Glorious smells of roasted chestnuts, hot chocolate, warm spiced gingerbread (Lebkuchen) and hot Christmas punch (Weihnachtspunsch) filled the air. The latter, Christmas punch, is a sweet and spicy alcoholic drink sold in a mug. It’s on sale at every Christmas market in Austria. You can also purchase Kinderpunsch (that is, Children’s Punch), a non-alcoholic version, but it’s quite a disappointment once you’ve tried the real thing.

Vienna’s Christmas markets have a long tradition.

The first Christmas market, called a Krippenmarkt (Cribs Market), was held in the Middle Ages, in December 1298!

Today, Vienna’s most famous Christmas market is the Wiener Christkindlmarkt (literally “Christ child market”) on the Rathhausplatz, the square in front of the City Hall.
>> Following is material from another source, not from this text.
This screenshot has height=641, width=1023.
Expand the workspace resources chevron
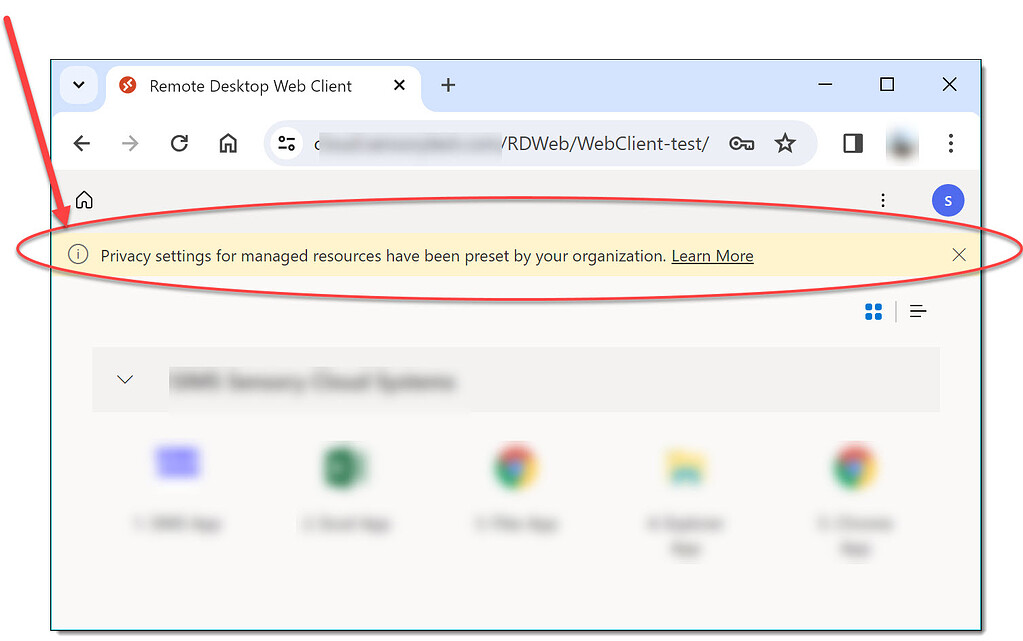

It’s Vienna’s (and Austria’s) largest and busiest Christmas market. In 2004 the Weiner Christkindlmarkt comprised approximately 140 festively decorated stalls.

The Wiener Christkindlmarkt is open all day but we found that the best time to visit is at night, when the lights and smells combine to give the visitor an unforgettable sensory experience. We visited it a couple of times, including briefly on Christmas Eve.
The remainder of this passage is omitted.